URPP GCB revolves around global change and its impact on biodiversity. Thereby, biodiversity is regarded as a precondition for all ecosystem services (ESS). Individuals and groups depend on ESS in different contexts and ways and they also value these services as groups or as individuals. ESS themselves, their assessment as well as their ecological (Boyd and Wainger 2003) and economic valuation (Limburg et al. 2002) have to be regarded as complex and there is so far no comprehensive method to rank them according to a commonly shared system. A group within the URPP is concerned with the assessment of ecosystem services at several project sites. How this will be done has yet to be decided. This project focuses on qualitative aspects of ESS valuation and thus wants to contribute to the assessment of ESS. Using a qualitative approach quantitative aspects of ESS assessments (including economic valuations that are quite complex; cf. (Heal 2000; 2012) can be complemented and deepened. While economic valuation of ESS are useful in many aspects, it has its limits when it comes to political (and social) negotiations (Spangenberg and Settele 2010). Therefore, we propose to embark with a qualitative assessment of ESS that are regarded as important, threatened, or special by different stakeholders at a specific research site and that relate to their livelihood strategies (Geiser et al. 2011). A special emphasis shall be put on cultural ESS (CES), which can further be broken down into information, symbolic, and experiential services. In contrast to regulating and provisioning services, the cultural services only exist because people perceive them as such. Subsequently to the qualitative assessment a quantitative approach to evaluate distinct ESS can be envisaged where necessary.

Goals of the project

Assessment of important/crucial ESS by different stakeholders in order to establish differences between interest groups.

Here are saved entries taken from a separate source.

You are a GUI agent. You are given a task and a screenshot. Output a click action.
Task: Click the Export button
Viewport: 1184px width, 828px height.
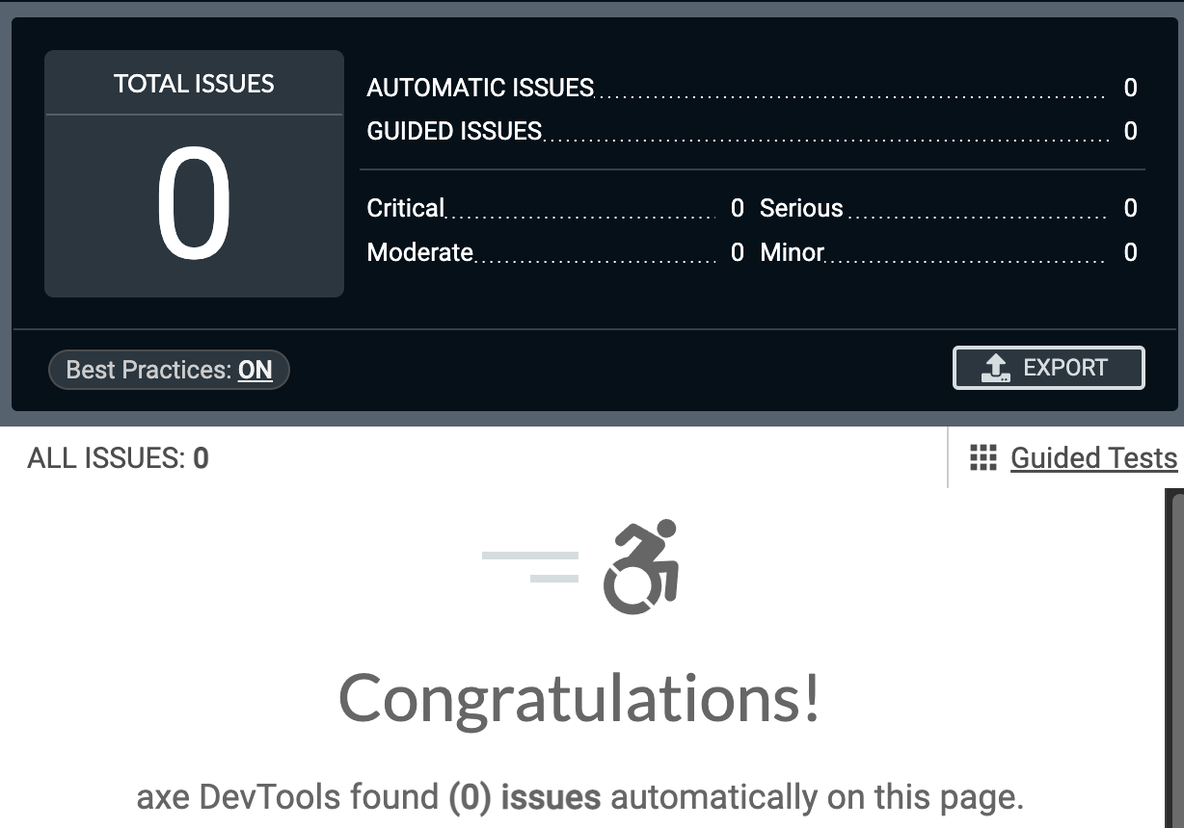(x=1048, y=367)
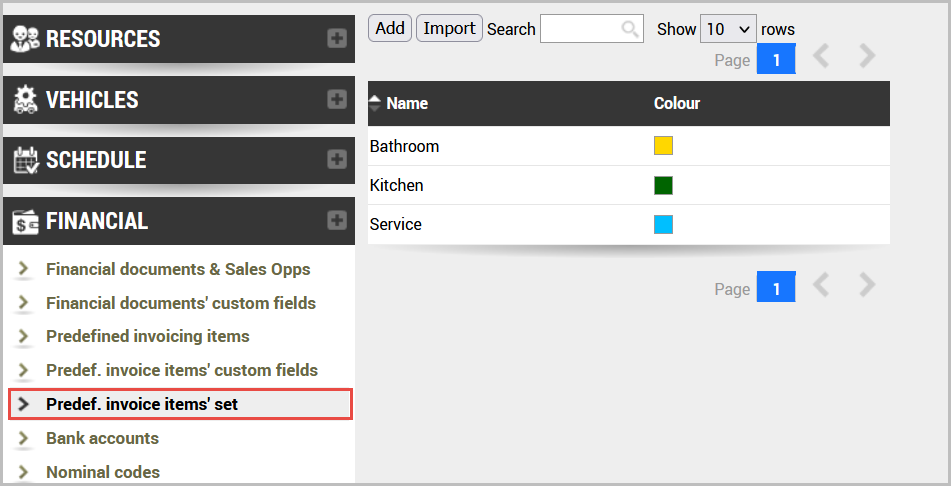Screen dimensions: 951x486
Task: Expand the Resources section plus button
Action: (337, 39)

Understanding threats and opportunities that groups affected by global change are facing.

Contribution to the understanding and mitigation of threats to the livelihoods of local people that occur to changes of their environment.

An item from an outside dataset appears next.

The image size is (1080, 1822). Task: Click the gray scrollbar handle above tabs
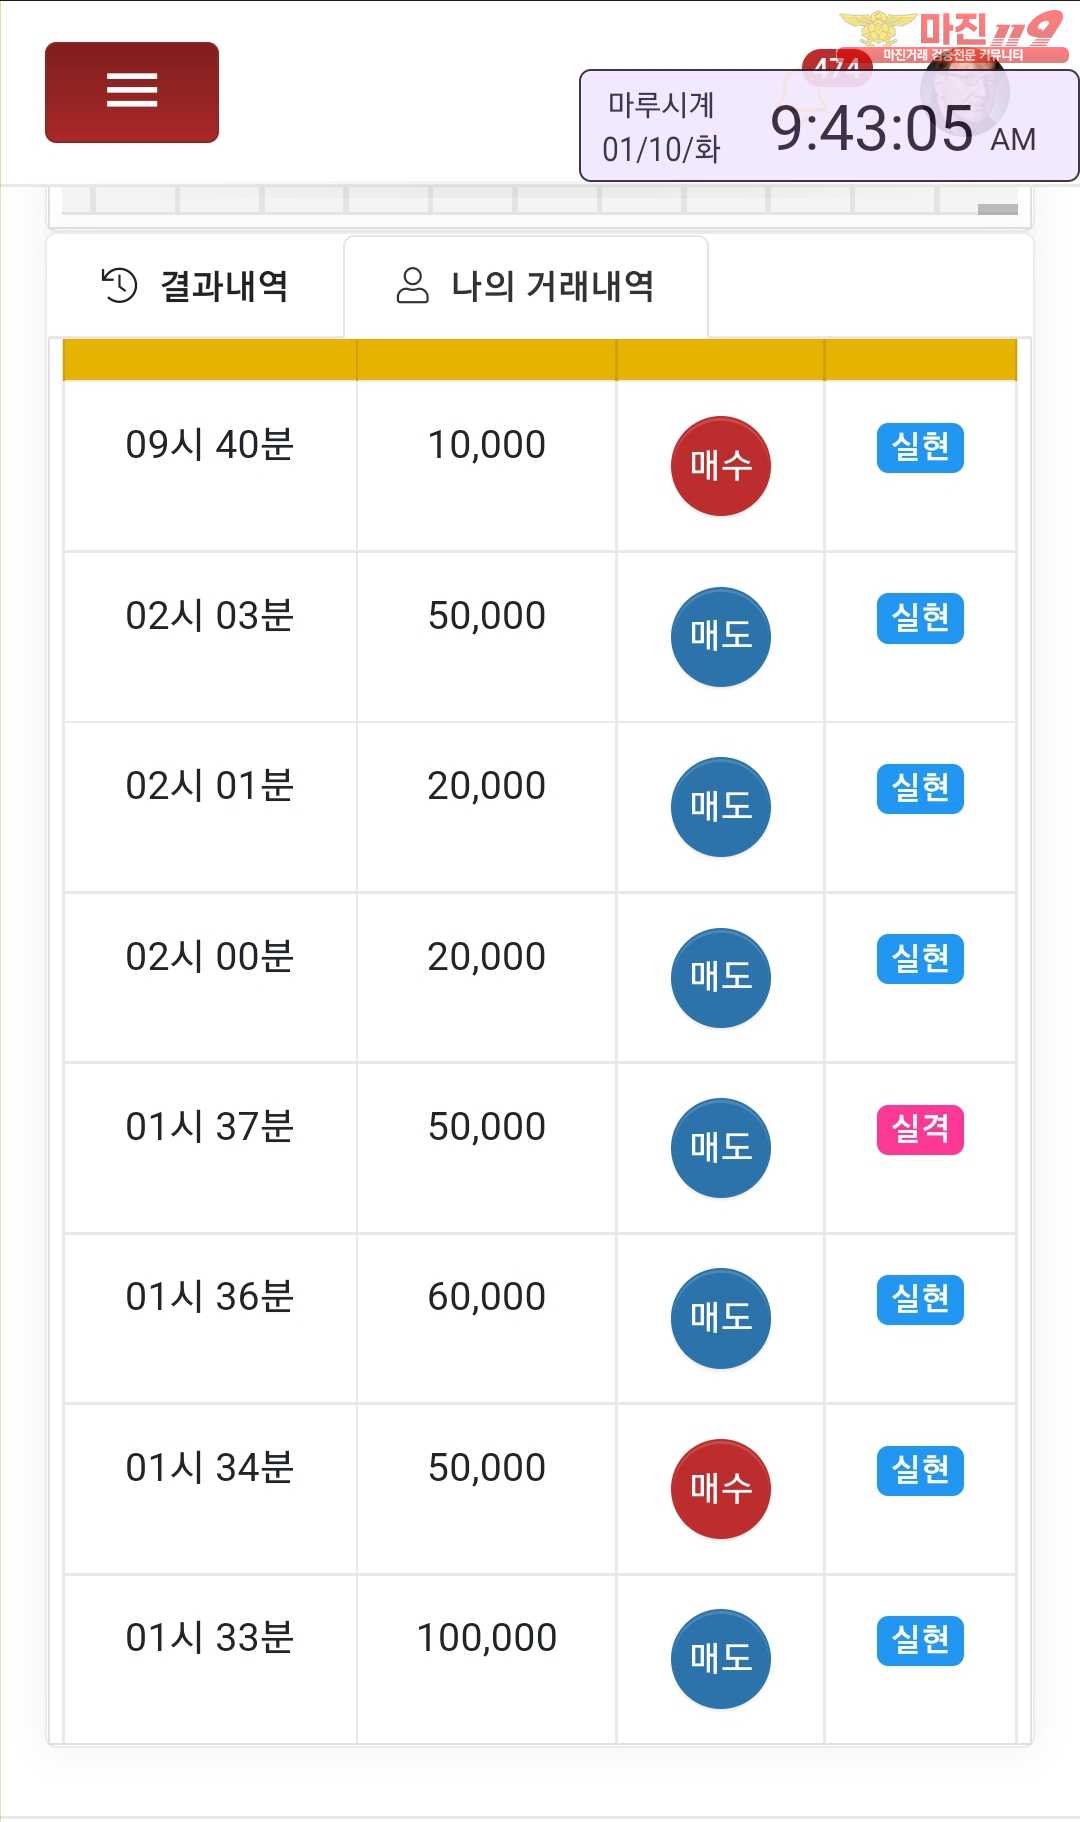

Research questions and methods

What ESS are relevant and how are they rated, ranked and valued by different stakeholders in a certain environmental setting?

This question will be addressed with the establishment of stakeholder groups (i.e. experts with specific knowledge about ecosystems, users of specific ESS, inhabitants of the site in which ESS are surveyed). Subsequently, interviews will be conducted with selected members of these groups. Thereby, saturation will be achieved by careful theoretical sampling and selection of the respondents. The respondents will be asked to point out and rank ESS that they regard as important. It is moreover important to know the reasons for their assessment and ranking.

How are environmental changes perceived, where do people struggle with changes?

This second question can be answered by asking the same people about whether they perceive changes in the biodiversity (and consequently ESS) of their environment at all and how they actually perceive them, whether they struggle with changes, benefit, or whether they are of little importance to them.

How are the livelihoods of distinct user groups of ESS influenced by global change and how do they adapt to these changes?

Users of crucial and/or rapidly changing ESS will be selected for qualitative interviews. An emphasis will not only be put on (certain) ESS influence on the safeguarding of people’s livelihoods but also on institutions that govern the use of these ESS.

Project 11.1 Global change and livelihoods of indigenous people in Yakutia/Siberia

In the focus of this study conducted by PhD student Stanislav Ksenofontov are the livelihoods of reindeer herders and other ethnic groups in the North of Siberia. These groups are highly dependent on supporting, provisioning and regulating ESS and changes have the potential of affecting their livelihoods (as well as CES) considerably. The scale of this site is rather large since the area is sparsely populated and the scope of herders’ livelihoods encloses a large area.


Boyd, J., and L. Wainger. 2003. Measuring Ecosystem Service Benefits: The Use of Landscape Analysis to Evaluate Environmental Trades and Compensation. Washington D.C. 2012. Dollar-based Ecosystem Valuation Methods. Page (last accessed 12 November 2012).

Geiser, U., U. Müller-Böker, B. Shahbaz, B. Steimann, and S. Thieme. 2011. Towards an Analytical Livelihoods Perspective in Critical Development Research. In Research for Sustainable Development: Foundations, Experiences, and Perspectives, eds. U. Wiesmann and H. Hurni, 257–271. Bern: University of Bern: Perspectives of the Swiss National Centre of Competence in Research (NCCR) North-South.

Grêt-Regamey, A., N. Neuenschwander, U. Wissen, N. Backhaus, and S. Tobias. 2012. Landschaftsqualität in Agglomerationen. Zürich: vdf.

Heal, G. 2000. Valuing Ecosystem Services. Ecosystems 3 (1):24–30.

Limburg, K. E., R. V O’Neill, R. Costanza, and S. Farber. 2002. Complex systems and valuation. Ecological Economics 41 (3):409–420.

Spangenberg, J. H., and J. Settele. 2010. Precisely incorrect? Monetising the value of ecosystem services. Ecological Complexity 7 (3):327–337.